Evelyn (PhD candidate) is interested in how the Myotonic dystrophy-Related, Cdc42-binding Kinase homologue, mrck-1, regulates excretory canal elongation and integrity. In a previous screen we uncovered mrck-1 as a CCM-related gene (Lant et al., 2015) that causes similar canal truncations when mutated as ccm-3. Evelyn is determining if mrck-1 functions downstream of ccm-3, or if it acts in a separate pathway, using classic epistasis analysis and engineering various mutants and reporters by CRISPR gene editing technology.

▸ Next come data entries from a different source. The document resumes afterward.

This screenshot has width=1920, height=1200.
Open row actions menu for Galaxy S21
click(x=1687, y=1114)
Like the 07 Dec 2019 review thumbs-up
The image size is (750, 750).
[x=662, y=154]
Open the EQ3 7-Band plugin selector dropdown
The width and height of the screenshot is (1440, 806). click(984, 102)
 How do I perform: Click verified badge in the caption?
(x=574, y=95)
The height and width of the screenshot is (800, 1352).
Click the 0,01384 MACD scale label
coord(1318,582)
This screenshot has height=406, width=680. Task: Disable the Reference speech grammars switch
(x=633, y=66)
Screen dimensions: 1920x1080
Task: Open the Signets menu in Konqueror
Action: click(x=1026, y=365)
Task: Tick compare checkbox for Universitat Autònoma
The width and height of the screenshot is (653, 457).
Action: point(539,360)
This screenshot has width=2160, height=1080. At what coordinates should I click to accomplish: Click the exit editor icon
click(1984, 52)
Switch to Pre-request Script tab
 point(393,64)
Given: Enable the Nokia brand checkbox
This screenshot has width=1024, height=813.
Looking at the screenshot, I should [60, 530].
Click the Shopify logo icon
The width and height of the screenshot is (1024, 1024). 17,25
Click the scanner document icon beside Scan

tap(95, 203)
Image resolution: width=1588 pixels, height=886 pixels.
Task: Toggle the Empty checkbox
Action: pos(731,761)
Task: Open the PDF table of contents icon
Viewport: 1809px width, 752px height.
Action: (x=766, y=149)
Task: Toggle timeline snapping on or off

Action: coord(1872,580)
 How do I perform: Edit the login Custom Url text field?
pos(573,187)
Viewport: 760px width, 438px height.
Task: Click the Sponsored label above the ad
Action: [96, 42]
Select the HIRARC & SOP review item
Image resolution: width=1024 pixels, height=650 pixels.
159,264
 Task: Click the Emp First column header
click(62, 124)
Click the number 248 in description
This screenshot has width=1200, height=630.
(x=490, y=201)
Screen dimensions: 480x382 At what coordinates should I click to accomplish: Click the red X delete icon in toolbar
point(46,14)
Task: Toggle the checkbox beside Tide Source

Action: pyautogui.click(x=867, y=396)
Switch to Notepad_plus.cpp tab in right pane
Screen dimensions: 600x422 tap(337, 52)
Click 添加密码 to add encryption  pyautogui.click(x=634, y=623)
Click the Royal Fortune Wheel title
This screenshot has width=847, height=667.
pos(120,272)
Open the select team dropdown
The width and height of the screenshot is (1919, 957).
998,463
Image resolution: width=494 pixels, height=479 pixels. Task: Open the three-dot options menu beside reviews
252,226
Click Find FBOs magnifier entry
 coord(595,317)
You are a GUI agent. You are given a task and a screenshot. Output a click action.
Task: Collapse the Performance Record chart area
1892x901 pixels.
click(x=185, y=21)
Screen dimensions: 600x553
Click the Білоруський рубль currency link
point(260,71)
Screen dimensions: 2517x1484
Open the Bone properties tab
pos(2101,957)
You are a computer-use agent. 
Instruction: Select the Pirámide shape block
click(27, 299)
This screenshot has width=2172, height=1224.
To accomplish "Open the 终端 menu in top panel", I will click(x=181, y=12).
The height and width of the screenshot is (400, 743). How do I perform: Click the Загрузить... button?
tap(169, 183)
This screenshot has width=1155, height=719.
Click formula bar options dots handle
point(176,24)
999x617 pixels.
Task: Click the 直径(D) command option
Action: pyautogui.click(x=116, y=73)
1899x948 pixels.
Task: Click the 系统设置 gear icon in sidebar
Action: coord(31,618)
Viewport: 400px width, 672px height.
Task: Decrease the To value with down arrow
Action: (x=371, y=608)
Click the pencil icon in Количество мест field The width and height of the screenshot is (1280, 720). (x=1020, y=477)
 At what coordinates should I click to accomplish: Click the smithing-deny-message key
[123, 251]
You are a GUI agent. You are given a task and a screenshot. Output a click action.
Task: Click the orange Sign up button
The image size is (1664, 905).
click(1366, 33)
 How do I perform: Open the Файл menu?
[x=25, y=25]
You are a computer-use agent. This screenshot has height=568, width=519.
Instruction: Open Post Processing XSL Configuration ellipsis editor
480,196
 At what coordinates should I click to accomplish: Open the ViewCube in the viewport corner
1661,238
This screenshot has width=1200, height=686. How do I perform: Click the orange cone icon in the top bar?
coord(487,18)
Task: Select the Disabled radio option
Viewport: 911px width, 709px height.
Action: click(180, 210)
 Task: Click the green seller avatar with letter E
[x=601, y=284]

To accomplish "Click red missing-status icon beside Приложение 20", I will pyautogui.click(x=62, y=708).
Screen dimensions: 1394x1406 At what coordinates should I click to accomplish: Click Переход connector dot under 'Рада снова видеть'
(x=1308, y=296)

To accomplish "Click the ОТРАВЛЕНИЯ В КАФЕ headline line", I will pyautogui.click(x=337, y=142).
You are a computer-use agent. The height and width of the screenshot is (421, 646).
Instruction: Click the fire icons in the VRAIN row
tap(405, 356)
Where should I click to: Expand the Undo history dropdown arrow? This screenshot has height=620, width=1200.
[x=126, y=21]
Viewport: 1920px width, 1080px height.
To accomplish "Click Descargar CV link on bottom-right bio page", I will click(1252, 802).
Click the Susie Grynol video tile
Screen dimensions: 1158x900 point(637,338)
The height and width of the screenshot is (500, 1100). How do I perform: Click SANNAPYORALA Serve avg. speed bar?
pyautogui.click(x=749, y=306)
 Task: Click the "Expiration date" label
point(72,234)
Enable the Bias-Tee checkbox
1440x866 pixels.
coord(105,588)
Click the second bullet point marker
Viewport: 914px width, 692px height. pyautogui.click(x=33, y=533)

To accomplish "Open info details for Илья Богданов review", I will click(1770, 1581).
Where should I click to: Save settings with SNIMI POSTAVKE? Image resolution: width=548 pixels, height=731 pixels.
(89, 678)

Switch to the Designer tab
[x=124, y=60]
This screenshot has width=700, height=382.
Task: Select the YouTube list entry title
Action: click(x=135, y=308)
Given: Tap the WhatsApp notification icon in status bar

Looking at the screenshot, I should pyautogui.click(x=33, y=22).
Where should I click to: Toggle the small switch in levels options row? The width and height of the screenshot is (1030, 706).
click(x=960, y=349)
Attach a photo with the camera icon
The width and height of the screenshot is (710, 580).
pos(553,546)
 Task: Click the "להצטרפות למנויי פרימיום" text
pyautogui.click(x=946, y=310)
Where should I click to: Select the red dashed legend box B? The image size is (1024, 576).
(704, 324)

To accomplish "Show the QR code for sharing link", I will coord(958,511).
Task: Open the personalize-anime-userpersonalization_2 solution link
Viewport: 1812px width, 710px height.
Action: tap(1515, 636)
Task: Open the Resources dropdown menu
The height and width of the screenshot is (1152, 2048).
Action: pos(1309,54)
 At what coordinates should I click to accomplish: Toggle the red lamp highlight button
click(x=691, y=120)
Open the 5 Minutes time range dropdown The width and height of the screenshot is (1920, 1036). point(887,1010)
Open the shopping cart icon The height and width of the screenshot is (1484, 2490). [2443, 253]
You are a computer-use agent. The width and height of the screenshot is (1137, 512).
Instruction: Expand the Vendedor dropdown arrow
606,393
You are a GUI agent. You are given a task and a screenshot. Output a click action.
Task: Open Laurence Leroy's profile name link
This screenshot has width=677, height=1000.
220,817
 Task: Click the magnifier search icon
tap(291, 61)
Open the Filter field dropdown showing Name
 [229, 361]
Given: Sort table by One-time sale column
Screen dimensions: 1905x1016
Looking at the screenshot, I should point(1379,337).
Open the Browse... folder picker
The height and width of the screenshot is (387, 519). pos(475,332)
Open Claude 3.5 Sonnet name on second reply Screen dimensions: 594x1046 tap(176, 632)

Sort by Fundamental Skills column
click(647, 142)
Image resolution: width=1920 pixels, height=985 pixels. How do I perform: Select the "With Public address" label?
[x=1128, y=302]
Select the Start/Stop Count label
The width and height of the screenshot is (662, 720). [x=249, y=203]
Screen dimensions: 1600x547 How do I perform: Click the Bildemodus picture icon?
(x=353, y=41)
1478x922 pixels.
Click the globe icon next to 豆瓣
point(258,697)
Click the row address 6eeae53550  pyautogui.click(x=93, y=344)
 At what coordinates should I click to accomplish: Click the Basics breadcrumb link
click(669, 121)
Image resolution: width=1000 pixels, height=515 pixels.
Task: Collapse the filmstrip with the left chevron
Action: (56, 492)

This project has been highly collaborative involving many scientists in Toronto (Ian Scott, Anne-Claude Gingras and Peter Roy), Berlin (Salim Seyfried), and Paris (Elisabeth Tournier-Lasserve). Our team is also sequencing the genomes of CCM patients to help identify additional genes that modify the spectrum and severity of this disease.
Sam (PhD candidate) is trying to delineate where the kri-1 (CCM1 in human) and ccm-3 (CCM3) pathways converge to maintain viability of the organism. He is also working on characterizing the function of worm ccm-2 (CCM2 in human). He is also collaborating with Tony to screen human cells for genetic interactions with the CCM genes. Deiriai (Project student) and Stacey (Assistant Research Technologist) are also assisting Sam and Tony with various ccm-3 suppressor screens.
In collaboration with Charlie Boone’s lab at the Donnelley Centre in Toronto, Tony (PhD candidate) is using human cells to conduct CRISPR screens to identify genes that exhibit negative interactions with CCM1, CCM2 and CCM3. Tony is also working with Sam to investigate the excretory canal functions of genes identified in C. elegans that exhibit negative interactions with kri-1 (CCM1).